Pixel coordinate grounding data

══════════

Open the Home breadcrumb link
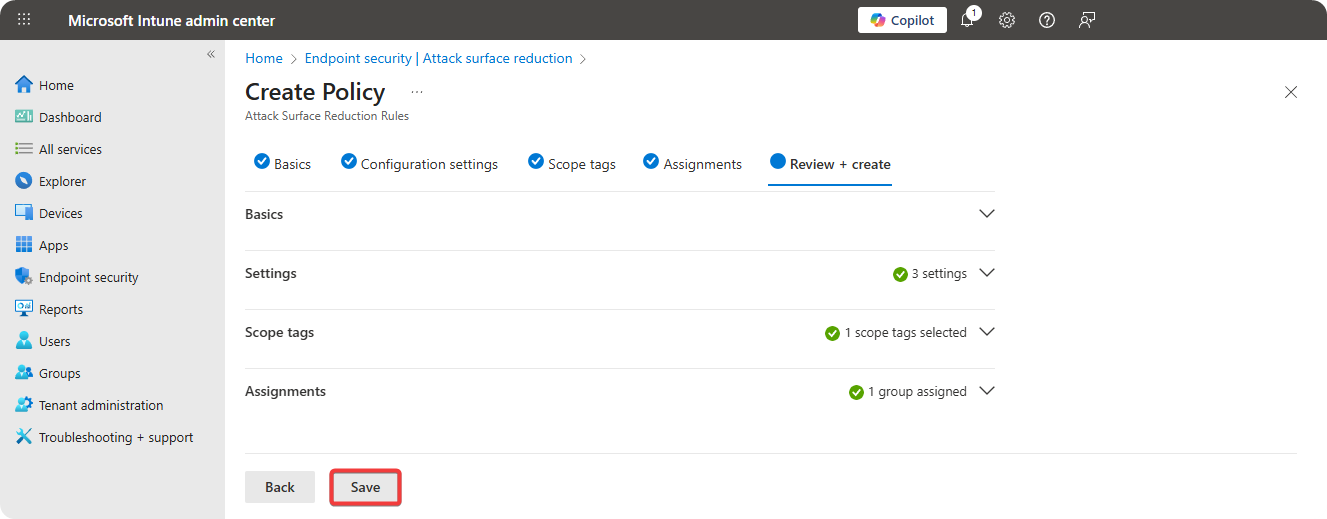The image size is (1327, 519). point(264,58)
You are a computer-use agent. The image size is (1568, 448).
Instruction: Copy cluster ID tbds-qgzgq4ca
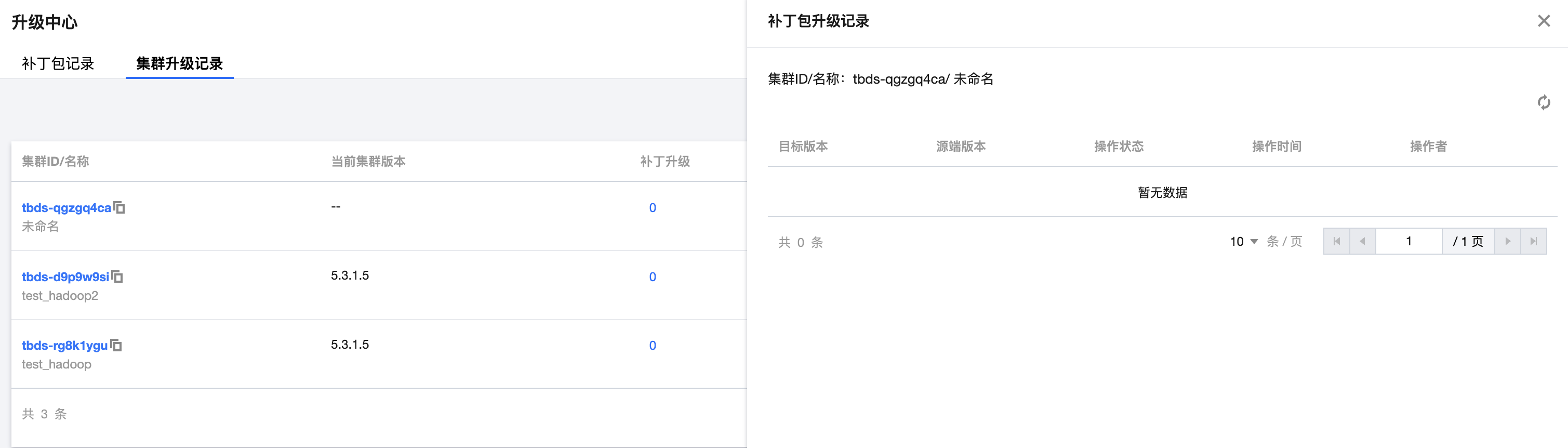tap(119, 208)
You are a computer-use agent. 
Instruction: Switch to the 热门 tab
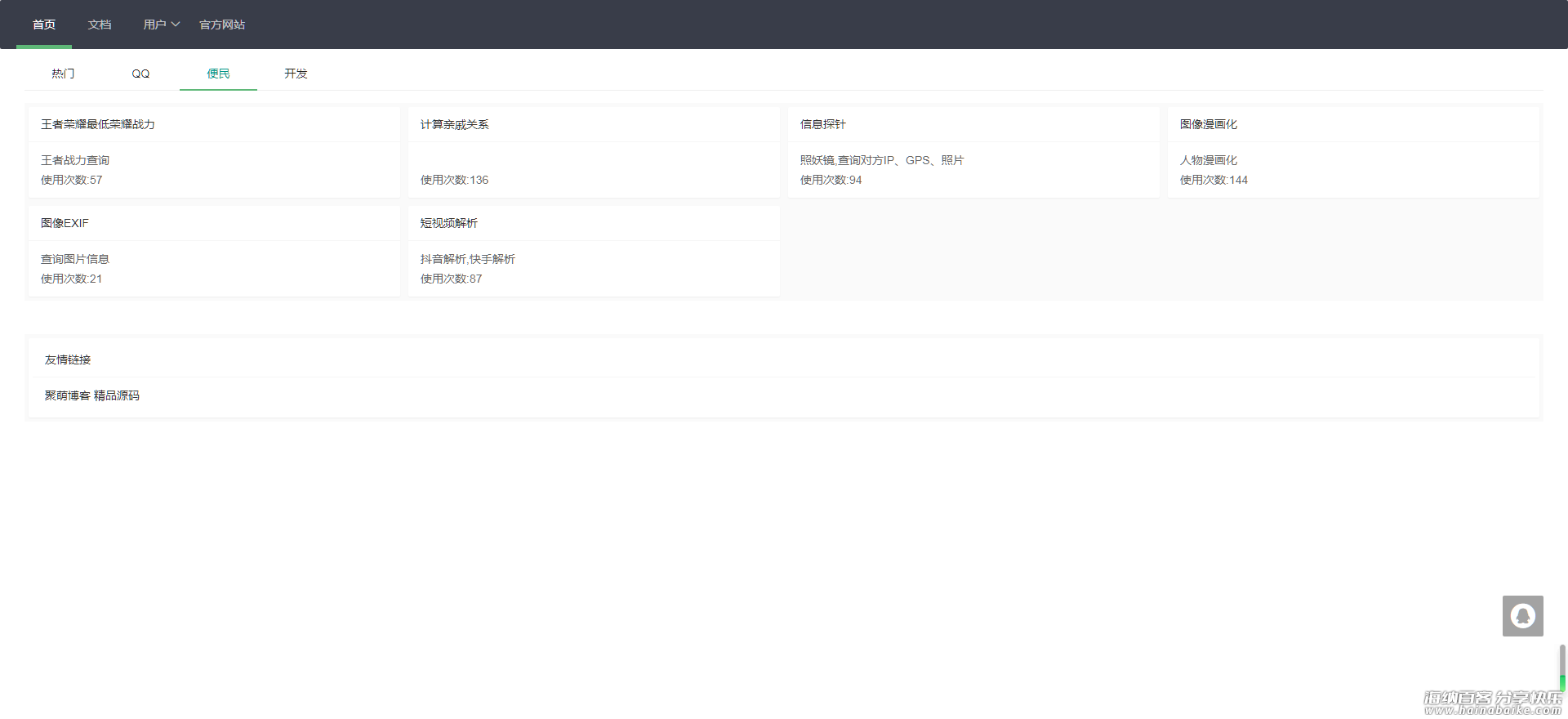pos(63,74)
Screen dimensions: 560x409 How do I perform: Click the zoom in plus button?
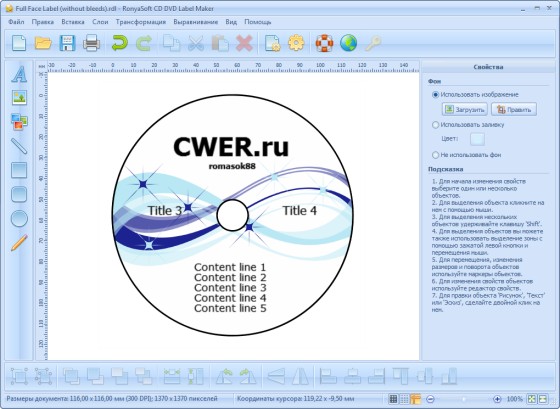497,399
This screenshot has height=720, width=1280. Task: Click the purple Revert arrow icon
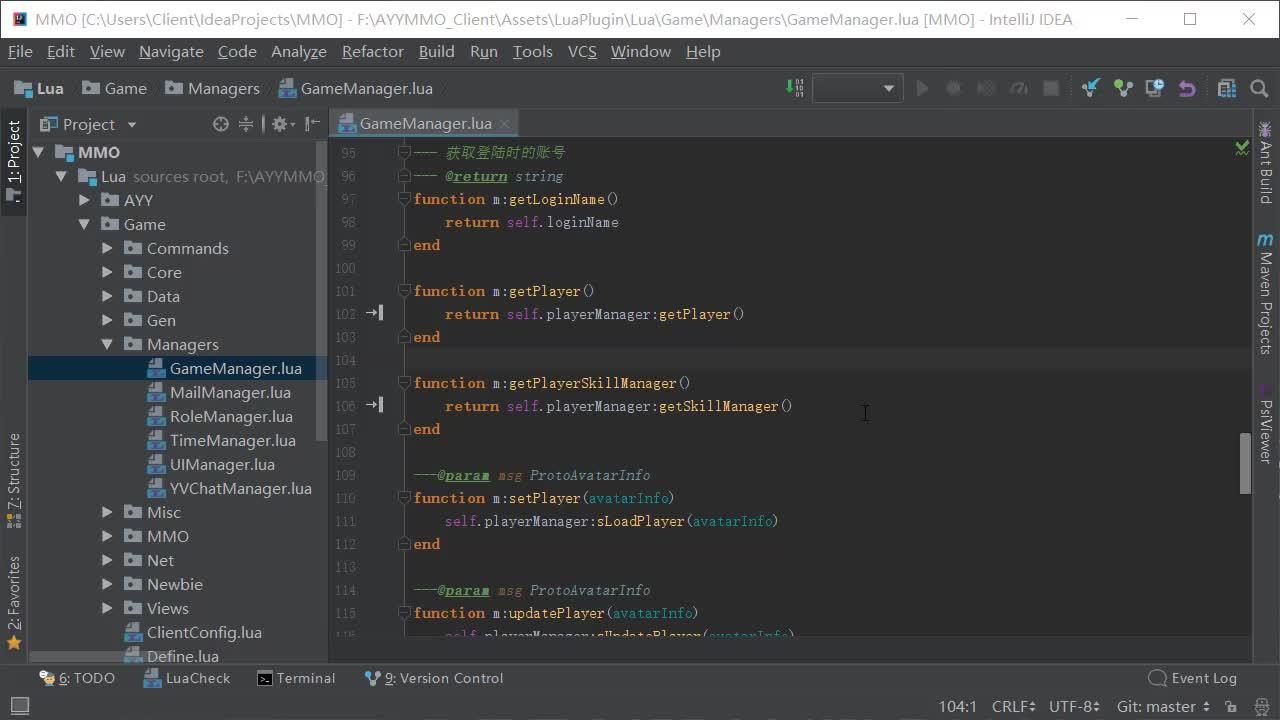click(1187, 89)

══════════

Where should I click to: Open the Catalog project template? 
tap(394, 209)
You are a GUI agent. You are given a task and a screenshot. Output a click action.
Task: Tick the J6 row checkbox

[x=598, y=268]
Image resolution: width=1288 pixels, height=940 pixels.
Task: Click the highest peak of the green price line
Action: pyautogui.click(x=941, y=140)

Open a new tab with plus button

══════════

### WORK TO COMPLETE
Look through the lines above and collect those with the word "computer".

### OUTPUT OF THE EXERCISE
You are a computer-use agent. The image size is (1568, 448).
You are a computer-use agent. 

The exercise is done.